Turkey's economy will catch up with its sustainable trend of growth next year, a Fitch Ratings' sovereign team director said on Monday.
Turkey's gross domestic product (GDP) looks to expand by 4.5% in 2021 after struggling this year due to the coronavirus pandemic, Douglas Winslow told Anadolu Agency (AA).
"In the first quarter of this year – before the coronavirus shock – economic growth had accelerated to above 6% ... we now anticipate a very sharp contraction in the second quarter, flatter growth in the third quarter and then recovery in the fourth quarter, as activities begin to normalize after the partial lockdown," he said.
Turkey’s economy grew 6% year-on-year in the fourth quarter and nearly 1% in 2019 as a whole, beating expectations, according to the Turkish Statistical Institute (TurkStat). The gross domestic product (GDP) data marked a sharp turnaround for the major emerging market economy, which has a track record in the last two decades of around 5% growth.
The country’s GDP at current prices surged by 14.9% year-on-year in 2019 to over TL 4.28 trillion.
If the virus is not effectively contained and partial lockdown conditions continue into the third quarter, however, significantly weaker growth would be expected, Winslow warned.
Turkey’s death toll from the coronavirus has risen to 574, while confirmed cases have now come to 27,069, Health Minister Fahrettin Koca said Sunday on Twitter.
In the latest steps, the country on Friday imposed a stay-at-home order for anyone under 20 years old and closed off the borders of 31 cities, including Istanbul, to vehicles. National flag carrier Turkish Airlines (THY) has canceled domestic flights through April 20.
Pointing to Fitch's updated growth forecast of 0.8% for Turkey despite a global contraction, Winslow said: "Part of the reason we still forecast slight GDP growth for 2020 as a whole is the strong momentum early in the year driven by a recovery in private bank lending, as well as the lower interest rate."
Turkey has ramped up measures to cushion the blow struck by the pandemic. President Recep Tayyip Erdoğan last month announced a TL 100 billion ($14.74 billion) relief package – the Economic Stability Shield – that slashes taxes for hard-hit sectors and has unlocked funding for workers, while the central bank has flooded the financial sector with cheap lira liquidity.
Winslow added that a sizable fiscal stimulus through the Economic Stability Shield package and further measures to prop up lending in state banks will provide some additional support to economic activity.

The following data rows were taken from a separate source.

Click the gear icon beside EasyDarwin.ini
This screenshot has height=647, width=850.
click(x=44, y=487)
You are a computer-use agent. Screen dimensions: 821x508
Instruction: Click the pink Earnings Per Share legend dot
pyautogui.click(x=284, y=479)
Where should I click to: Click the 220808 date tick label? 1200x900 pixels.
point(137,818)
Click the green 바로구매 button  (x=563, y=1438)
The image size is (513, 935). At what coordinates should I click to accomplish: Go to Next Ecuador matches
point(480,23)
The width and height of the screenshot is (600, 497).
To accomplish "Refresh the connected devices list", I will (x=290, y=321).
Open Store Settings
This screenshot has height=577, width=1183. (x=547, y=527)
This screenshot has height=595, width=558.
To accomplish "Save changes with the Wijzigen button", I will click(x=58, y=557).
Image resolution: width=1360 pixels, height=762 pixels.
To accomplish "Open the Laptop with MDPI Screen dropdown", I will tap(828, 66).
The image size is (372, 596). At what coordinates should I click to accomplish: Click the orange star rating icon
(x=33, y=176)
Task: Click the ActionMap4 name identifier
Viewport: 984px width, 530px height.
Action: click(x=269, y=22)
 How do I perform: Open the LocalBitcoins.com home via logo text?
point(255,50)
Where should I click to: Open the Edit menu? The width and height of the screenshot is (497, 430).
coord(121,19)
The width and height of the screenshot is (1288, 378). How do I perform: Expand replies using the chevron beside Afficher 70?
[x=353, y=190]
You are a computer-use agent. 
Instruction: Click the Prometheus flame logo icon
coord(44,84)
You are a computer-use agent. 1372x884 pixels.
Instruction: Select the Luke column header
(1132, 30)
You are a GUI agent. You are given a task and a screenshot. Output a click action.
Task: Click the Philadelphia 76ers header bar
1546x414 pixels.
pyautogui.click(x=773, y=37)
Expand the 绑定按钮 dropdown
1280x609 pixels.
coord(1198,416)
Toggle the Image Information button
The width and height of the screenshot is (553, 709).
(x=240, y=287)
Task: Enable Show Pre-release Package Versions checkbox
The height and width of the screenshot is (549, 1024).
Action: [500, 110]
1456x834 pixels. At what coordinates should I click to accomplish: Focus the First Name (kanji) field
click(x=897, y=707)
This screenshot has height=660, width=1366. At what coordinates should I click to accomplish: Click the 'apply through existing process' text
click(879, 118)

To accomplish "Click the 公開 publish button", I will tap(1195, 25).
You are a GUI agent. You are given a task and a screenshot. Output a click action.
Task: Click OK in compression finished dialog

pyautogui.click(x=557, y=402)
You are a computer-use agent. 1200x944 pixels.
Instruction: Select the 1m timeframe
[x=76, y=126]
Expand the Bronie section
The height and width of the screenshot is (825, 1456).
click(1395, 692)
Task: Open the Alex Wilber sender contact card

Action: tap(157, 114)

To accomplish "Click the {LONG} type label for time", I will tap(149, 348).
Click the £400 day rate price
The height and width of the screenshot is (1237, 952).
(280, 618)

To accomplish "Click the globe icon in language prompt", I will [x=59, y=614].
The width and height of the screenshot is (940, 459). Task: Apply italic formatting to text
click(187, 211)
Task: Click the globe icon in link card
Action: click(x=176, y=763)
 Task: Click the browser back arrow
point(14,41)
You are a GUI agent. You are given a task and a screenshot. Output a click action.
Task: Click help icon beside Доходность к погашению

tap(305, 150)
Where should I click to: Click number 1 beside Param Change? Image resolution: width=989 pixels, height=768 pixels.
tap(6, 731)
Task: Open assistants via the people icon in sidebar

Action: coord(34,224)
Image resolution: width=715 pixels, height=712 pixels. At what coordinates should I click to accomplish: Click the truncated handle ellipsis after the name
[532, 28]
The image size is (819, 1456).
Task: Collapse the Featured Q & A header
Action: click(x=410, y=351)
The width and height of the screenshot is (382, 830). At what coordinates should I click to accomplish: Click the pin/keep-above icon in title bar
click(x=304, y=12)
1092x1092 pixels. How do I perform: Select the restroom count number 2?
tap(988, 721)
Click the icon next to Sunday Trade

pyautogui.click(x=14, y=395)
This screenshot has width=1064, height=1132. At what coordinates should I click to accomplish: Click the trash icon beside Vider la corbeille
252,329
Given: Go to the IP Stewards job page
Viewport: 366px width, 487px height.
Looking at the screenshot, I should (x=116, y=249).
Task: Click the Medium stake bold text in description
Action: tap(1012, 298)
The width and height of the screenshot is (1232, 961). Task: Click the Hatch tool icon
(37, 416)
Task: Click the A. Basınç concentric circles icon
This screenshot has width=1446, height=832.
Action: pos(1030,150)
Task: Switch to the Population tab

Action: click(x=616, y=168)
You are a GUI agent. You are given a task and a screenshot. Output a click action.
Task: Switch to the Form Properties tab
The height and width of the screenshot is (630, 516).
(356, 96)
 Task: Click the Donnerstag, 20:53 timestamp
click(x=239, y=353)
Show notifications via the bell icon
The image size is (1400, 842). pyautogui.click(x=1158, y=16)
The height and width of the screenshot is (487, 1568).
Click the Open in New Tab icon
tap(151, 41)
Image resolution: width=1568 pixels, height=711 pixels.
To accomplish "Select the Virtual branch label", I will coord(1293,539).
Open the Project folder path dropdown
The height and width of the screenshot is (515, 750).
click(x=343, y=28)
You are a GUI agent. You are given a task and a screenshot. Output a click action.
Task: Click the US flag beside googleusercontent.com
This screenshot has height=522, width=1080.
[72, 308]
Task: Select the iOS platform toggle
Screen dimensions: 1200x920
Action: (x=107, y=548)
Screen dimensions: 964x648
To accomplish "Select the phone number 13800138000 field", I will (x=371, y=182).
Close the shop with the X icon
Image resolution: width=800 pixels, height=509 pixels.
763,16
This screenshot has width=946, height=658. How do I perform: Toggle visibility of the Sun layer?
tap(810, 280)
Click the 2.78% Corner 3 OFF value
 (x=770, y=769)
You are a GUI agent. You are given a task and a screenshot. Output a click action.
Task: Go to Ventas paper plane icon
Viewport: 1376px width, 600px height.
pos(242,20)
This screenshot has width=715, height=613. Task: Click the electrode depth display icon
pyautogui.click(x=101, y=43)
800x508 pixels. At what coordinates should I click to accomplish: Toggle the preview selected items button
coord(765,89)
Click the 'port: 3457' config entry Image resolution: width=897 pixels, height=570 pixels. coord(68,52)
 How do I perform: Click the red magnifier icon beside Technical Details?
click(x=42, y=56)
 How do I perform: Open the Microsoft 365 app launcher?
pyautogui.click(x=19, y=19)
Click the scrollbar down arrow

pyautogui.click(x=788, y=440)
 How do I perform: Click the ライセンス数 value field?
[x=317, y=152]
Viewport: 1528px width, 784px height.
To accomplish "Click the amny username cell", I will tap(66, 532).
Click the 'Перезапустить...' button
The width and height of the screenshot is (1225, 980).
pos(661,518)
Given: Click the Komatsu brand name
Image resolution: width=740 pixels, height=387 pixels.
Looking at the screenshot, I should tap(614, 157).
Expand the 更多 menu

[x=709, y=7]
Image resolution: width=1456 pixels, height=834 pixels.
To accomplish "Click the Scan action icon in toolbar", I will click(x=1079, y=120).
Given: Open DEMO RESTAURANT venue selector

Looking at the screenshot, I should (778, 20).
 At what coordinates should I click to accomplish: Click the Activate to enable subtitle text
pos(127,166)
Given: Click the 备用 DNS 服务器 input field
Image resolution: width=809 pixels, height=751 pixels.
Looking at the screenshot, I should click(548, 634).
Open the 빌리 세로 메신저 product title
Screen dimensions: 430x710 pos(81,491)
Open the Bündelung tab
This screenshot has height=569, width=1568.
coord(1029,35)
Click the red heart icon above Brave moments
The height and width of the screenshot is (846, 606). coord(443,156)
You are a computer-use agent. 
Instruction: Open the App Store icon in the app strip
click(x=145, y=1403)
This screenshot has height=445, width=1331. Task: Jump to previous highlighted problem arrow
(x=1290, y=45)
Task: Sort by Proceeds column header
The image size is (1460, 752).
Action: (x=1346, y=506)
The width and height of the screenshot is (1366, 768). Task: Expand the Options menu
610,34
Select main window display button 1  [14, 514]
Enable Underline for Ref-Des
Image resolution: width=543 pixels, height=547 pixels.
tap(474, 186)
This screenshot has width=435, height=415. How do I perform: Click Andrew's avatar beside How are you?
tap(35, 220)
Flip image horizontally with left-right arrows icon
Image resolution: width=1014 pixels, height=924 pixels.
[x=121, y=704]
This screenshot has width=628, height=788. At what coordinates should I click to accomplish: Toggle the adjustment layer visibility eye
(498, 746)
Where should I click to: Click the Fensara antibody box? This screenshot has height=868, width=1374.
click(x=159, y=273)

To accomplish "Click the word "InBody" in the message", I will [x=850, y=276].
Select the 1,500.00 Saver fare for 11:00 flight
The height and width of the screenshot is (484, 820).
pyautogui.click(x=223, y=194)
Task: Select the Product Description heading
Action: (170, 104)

As Fitch has forecasted the eurozone to shrink by 4.2% this year, Turkey's net exports will have a negative impact on GDP growth this year, Winslow said. "This is likely to outweigh the benefits to the Turkish economy from lower imports and any potential relocation of export capacity," he added.
Winslow said the country's year-end inflation rate was revised down to 8.5% driven by "weaker GDP growth."
The country’s key inflation rate fell to 11.86% in March as expected, as a drop in global oil prices provided some relief after four consecutive months of rises, according to TurkStat.
In February, year-over-year consumer price inflation was at 12.37%, and it has remained lofty after a decline through much of last year.
Inflation was a pressing issue for the economy after it surged to a 15-year high of above 25% in October 2018, but this briefly touched single digits last fall, thanks largely to base effect and a tight monetary policy. It has since edged up, remaining around 12% in the past months.
Analysts have said the possibility of reaching single-digit inflation in the second half of the year continues when taking into consideration the central bank's guidance and the decline in oil prices could contribute to this.
The government's year-end inflation target is 8.5% for 2020 as laid out in the government's New Economic Program (NEP) announced last September.
Over the last decade, annual inflation saw its lowest level at 3.99% in March 2011, while this peaked at 25.24% in October 2018.
Fitch also projects a 100 basis point cut in Turkey's interest rates to 8.75% at the end of the year.
In an extraordinary meeting that took place on March 17, the Central Bank of the Republic of Turkey’s (CBRT) Monetary Policy Committee (MPC) cut its policy rate from 10.75 to 9.75.
The bank has slashed interest rates by 1,425 basis points since July 2019 on the back of improving inflation, for which it aims to drop to single digits this year. It predicted that inflation would fall to 8.2% by the end of the year.